"I'm a first year beginner... Started with a package of bees on March 18th. I'm in South Carolina where its currently 90 degrees.
I have only recently realized that the "standard" for brood boxes is two deeps or three mediums. I started with a deep, let it get 80% drawn, then put on a medium. About halfway through the medium box getting drawn out, they stopped taking feed. The medium got to about 80% drawn and I've added another medium, that was about two weeks ago.
I know that I'm not supposed to expect honey the first season with undrawn frames, but until I realized my mistake with the wrong box size, I was thinking of the second medium as a super. Right now all of the brood is in the deep and the first medium.
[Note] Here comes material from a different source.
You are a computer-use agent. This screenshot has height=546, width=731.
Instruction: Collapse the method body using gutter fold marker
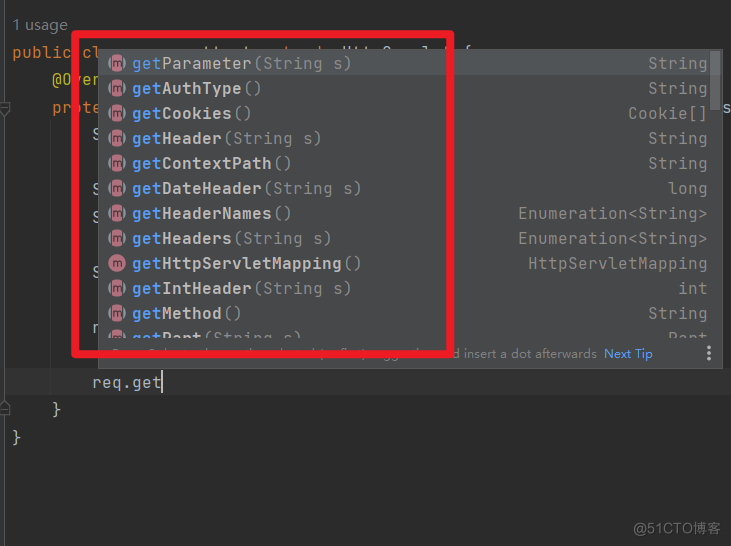pyautogui.click(x=5, y=108)
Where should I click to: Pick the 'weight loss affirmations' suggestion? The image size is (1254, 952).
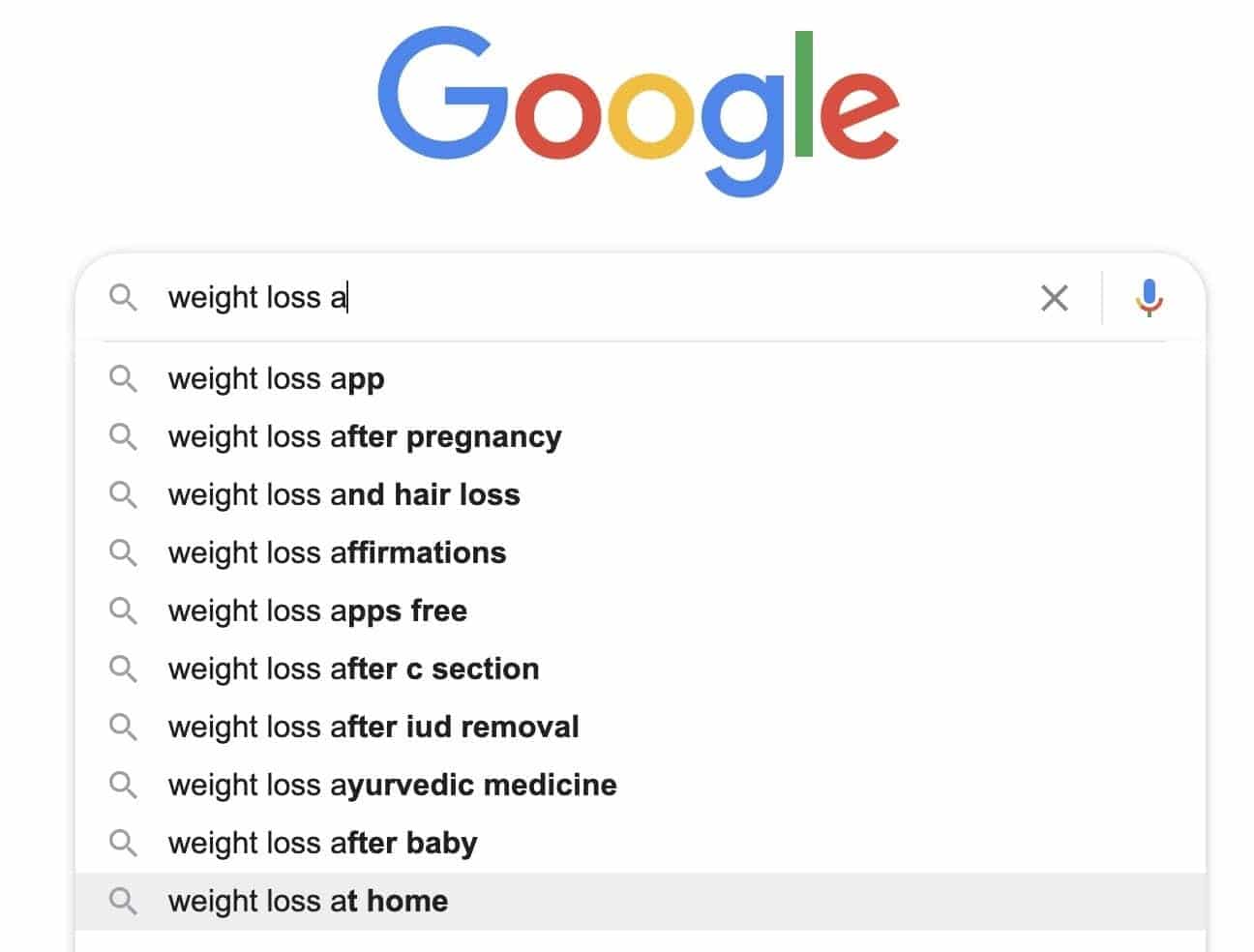[641, 552]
The second medium is only beginning to get drawn out with some small amount of uncapped honey.
My understanding (which could be wrong) is that the honey in the brood boxes is for the bees and everything above that is for me (right?). However, with me using the "wrong" setup, I'm thinking that I shouldn't try to harvest the second medium and leave it for the winter bees. On the other hand, we have very mild winters here and maybe a deep and one medium is enough.
Thoughts?"
smokey bee..
there is no wrong box size or set up, it's what works for you........ and standard? standard really is what works for each of us in our locations and what we use for equipment and what we need to overwinter bees. in your area as perry said, find out locally what most use, i would guess a deep and a medium would be sufficient? the second medium? again this is a question for your local area as to what the bees need to survive during winter months.